Nonostante tutto, è però sorta per il popolo armeno “una nuova alba”. Karekin II afferma che “su una piccola parte recuperata della nostra patria, la nostra gente ha ripristinato lo Stato, ricreato un Paese dalle sue rovine e vestigia, e costruito una ‘patria di luce e di speranza’, di scienza, istruzione e cultura”. Con riferimento anche agli armeni esiliati, “sbocciati in Paesi vicini e lontani”, il Patriarca afferma che “il nostro popolo è risorto dalla morte”.
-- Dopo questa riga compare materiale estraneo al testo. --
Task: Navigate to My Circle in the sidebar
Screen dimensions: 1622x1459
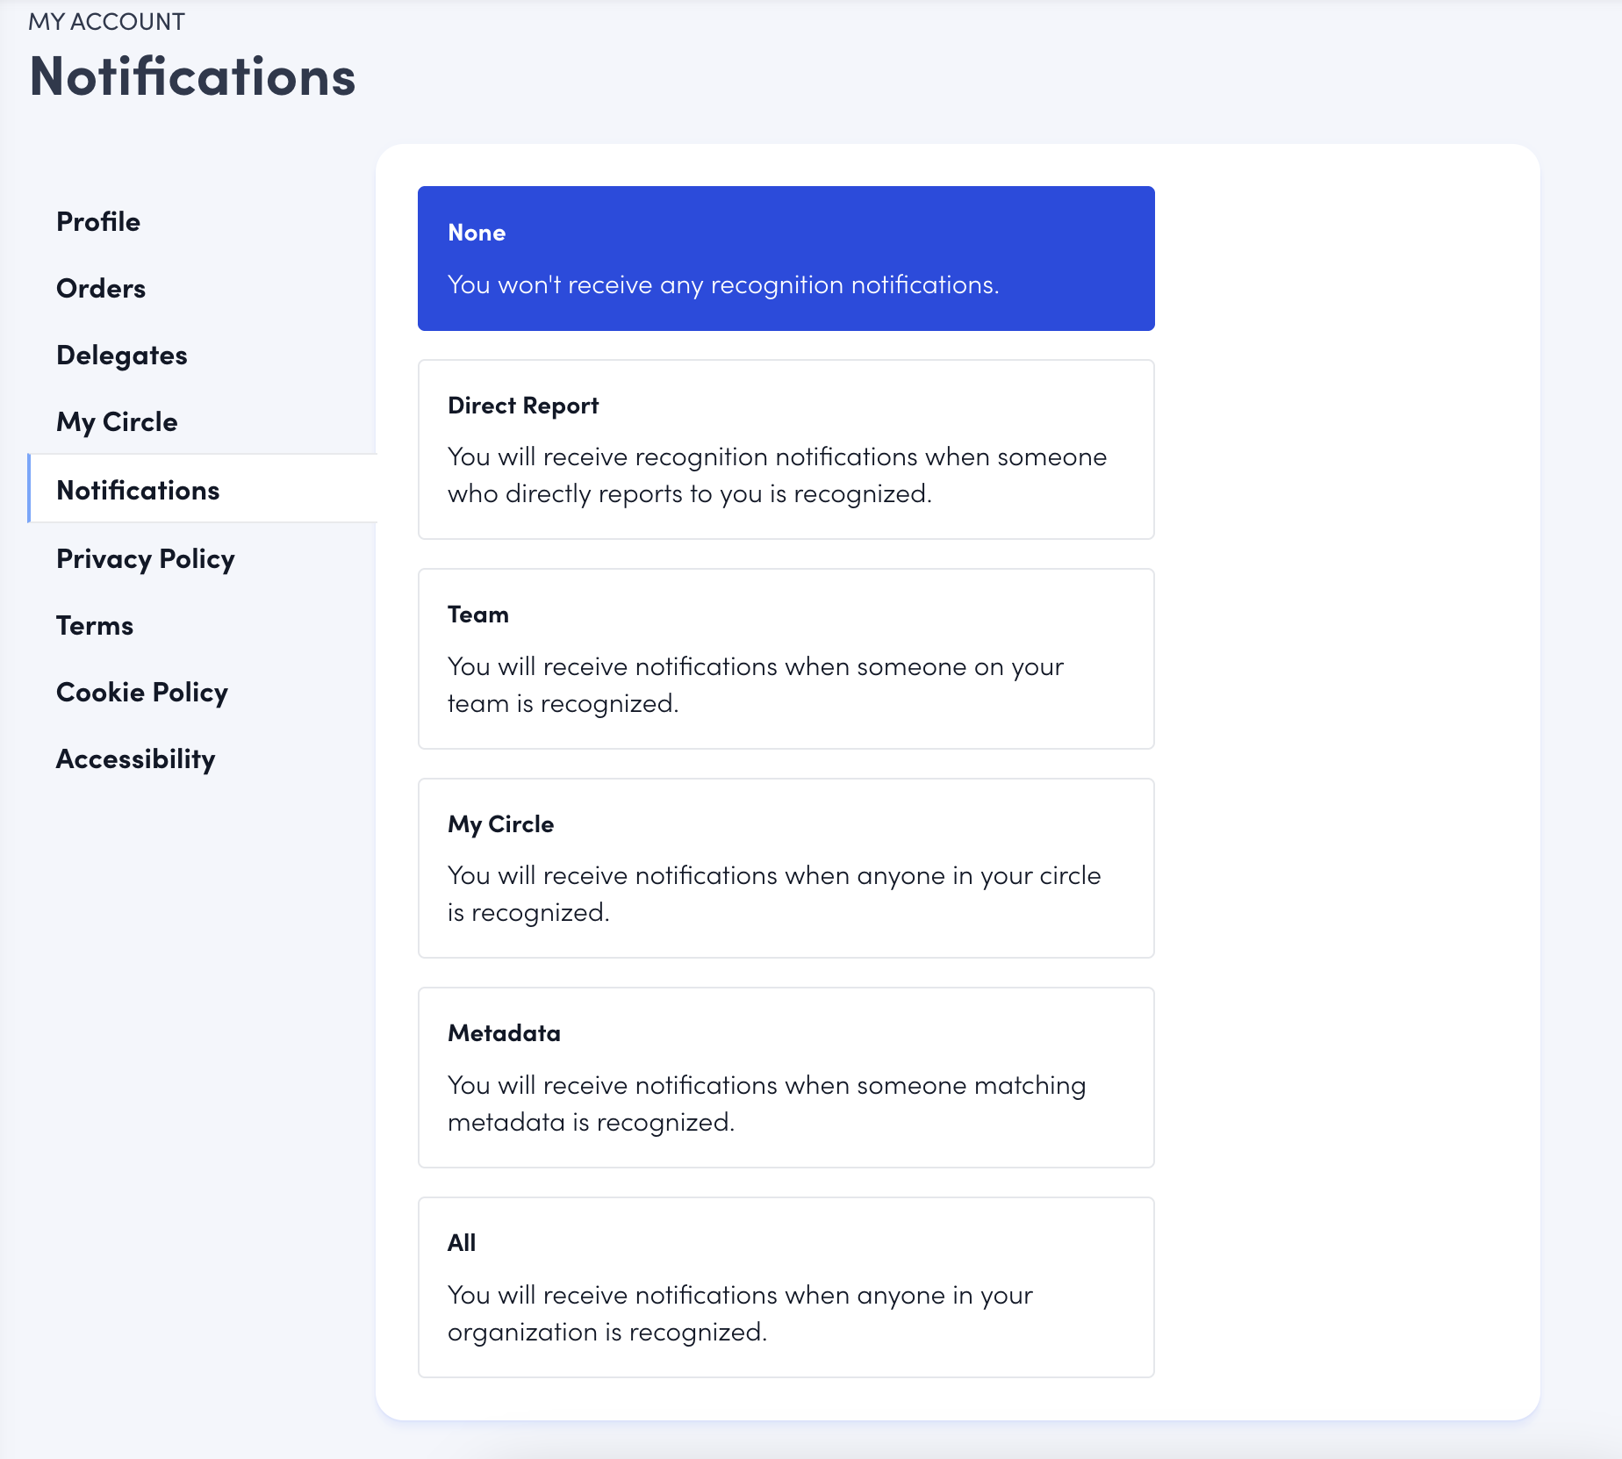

Karekin II rende dunque gloria al Signore – il quale “come uno scudo Tu ci proteggi con il Tuo favore” (Salmi 5,12) – poiché ha voluto che “la nostra gente – condannata a morte da un piano genocida – sia riuscita a vivere e risorgere, in modo da poter presentare questa giusta causa davanti alla coscienza dell’umanità e al diritto delle genti, per liberare il mondo dalla callosa indifferenza di Pilato e dalla negazione criminale della Turchia”.

La “lotta” però non finisce, perché “il sangue dei nostri martiri innocenti e le sofferenze del nostro popolo gridano per avere giustizia. I nostri santuari distrutti, la violazione dei nostri diritti nazionali, la falsificazione e distorsione della nostra storia, tutti gridano per avere giustizia”.

Il Patriarca aggiunge quindi: “Come Pontefice degli armeni, è di conforto per lo spirito annunciare alla nostra gente che il 23 aprile 2015, durante la Divina Liturgia, la nostra Santa Chiesa offrirà un servizio speciale per canonizzare i suoi figli e figlie che hanno accettato il martirio come santi ‘per la fede e per la patria’, e proclamerà il 24 aprile come Giornata del ricordo dei Santi Martiri del Genocidio”.

Il suo invito è dunque a rendere “fecondo” il centenario “valorizzando il percorso di travaglio e di rinascita del nostro popolo, durato 100 anni, in modo che i nostri figli – riconoscendo la volontà eroica dei loro nonni e genitori di vivere e creare e i loro sforzi intrapresi per il bene della nazione e della patria – possano creare un nuovo giorno luminoso per la nostra patria e per la nostra gente, dispersa in tutto il mondo”.